- 1930 in Jena
- Born: 21 January 1897 Saratov, Russia
- Died: 6 November 1979 (aged 82) Washington, D.C., US
- Education: University of Zurich
- Scientific career
- Fields: Mathematics
- Workplaces: University of Maryland, College Park
- Doctoral advisors: Rudolf Fueter Hermann Weyl
- Doctoral students: Ruth M. Davis

= Alexander Weinstein =

Russian American mathematician

Alexander Weinstein (21 January 1897 – 6 November 1979) was a mathematician who worked on boundary value problems in fluid dynamics.

== Early life, family and personal life ==
Weinstein was born to Judel Lejb Weinstein and Praskovya Levkovich, his family was Jewish, and his father was a doctor. His family moved to Astrakhan, but later decided to emigrate to Germany, there Weinstein completed his schooling, having studied first in Würzburg, then at the University of Göttingen during 1913/14.

After his graduation, he left for Zürich and soon undertook research for Hermann Weyl and Rudolf Fueter and was awarded a doctorate in 1921 for his thesis on the tensor calculus and linear groups of matrices. Weyl suggested Weinstein to several prominent mathematicians, including Paul Sophus Epstein, who was then worked at the California Institute of Technology. In the end, Weinstein worked as an assistant of Leon Lichtenstein at the University of Leipzig in 1922. In 1924, Weinstein returned to Zürich and continued his research into hydrodynamics, he published two works on the matter.

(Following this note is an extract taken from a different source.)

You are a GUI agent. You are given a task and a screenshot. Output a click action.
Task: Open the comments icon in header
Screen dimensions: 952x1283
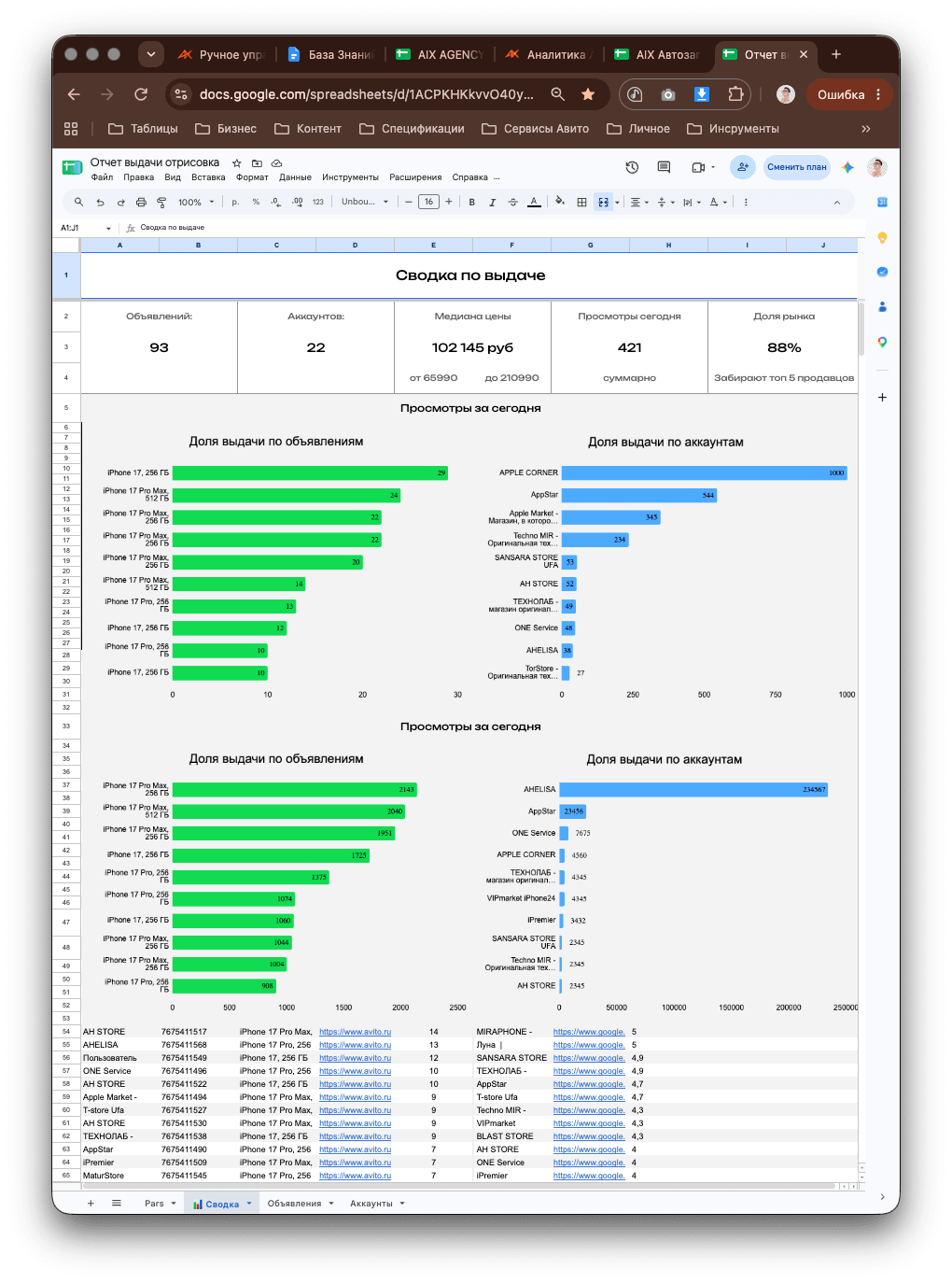point(664,167)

Weinstein was a target of xenophobia, so he struggled to find a "scientific position adequate to his abilities in Switzerland", as such Weyl recommended Weinstein for a Rockfeller Fellowship, with him being awarded it, and spent two years (1926/27) in Rome, where he worked with Tulio Levi-Civita. With Levi-Civita, Weinstein published three more works before he returned to Zürich as a privatdocent in Weyl's chair, then in 1928 he was appointed to the Hamburg Technical University, he also joined the German Mathematical Society. He married Marianne Olga Louise Ganz on 13 March 1928 in Hamburg, they did not have any children.

By 1933, he was sought by Albert Einstein as a collaborator in Berlin, however after the electoral success of the Nazi Party, Weinstein, being of Jewish background, instead went to Sorbonne and the Collège de France in Paris, where he worked with Jacques Hadamard. He was awarded the degree of Docteur ès Sciences Mathématiques in 1937, and spent a few semesters in England, at the University of Cambridge, and the University of London, before returning to Paris. In May 1940, after the Nazi invasion of France, Weinstein and his wife fled to Portugal with the hope they could seek refuge to the United States.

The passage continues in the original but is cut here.